Task prompt ▸ In the passage on HDL programming interfaces, which interface does SystemVerilog provide to make calling a program from the HDL world easier?

Passage to read ▸
↓↓↓

In Verilog these APIs are standard, with PLI 1.0 (programming logic interface) and VPI (Verilog Procedural Interface—PLI 2.0). VHDL has standardised with VHPI (VHDL Procedural Interface) and Mentor Graphic's ModelSim FLI (Foreign Language Interface) has been available in VHDL for many years. With the advent of SystemVerilog, interfacing to a program from the HDL world is even easier using the DPI (Direct Programming Interface). These all do pretty much the same thing, with the differences just in the details. They allow a program function (written in C, say) to be called from logic and (if required) the other way around as well. In addition, a whole host of other things can be done, but essentially there is a means to exchange information across a logic-software boundary and process it in the program code.

↑↑↑

Given material ▸
↓↓↓

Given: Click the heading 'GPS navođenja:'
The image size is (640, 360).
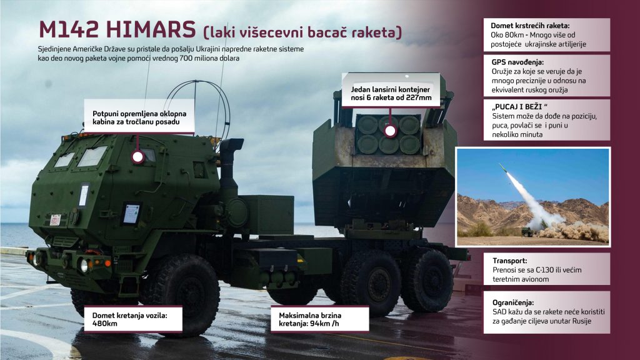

↑↑↑

Written response ▸ The DPI (Direct Programming Interface).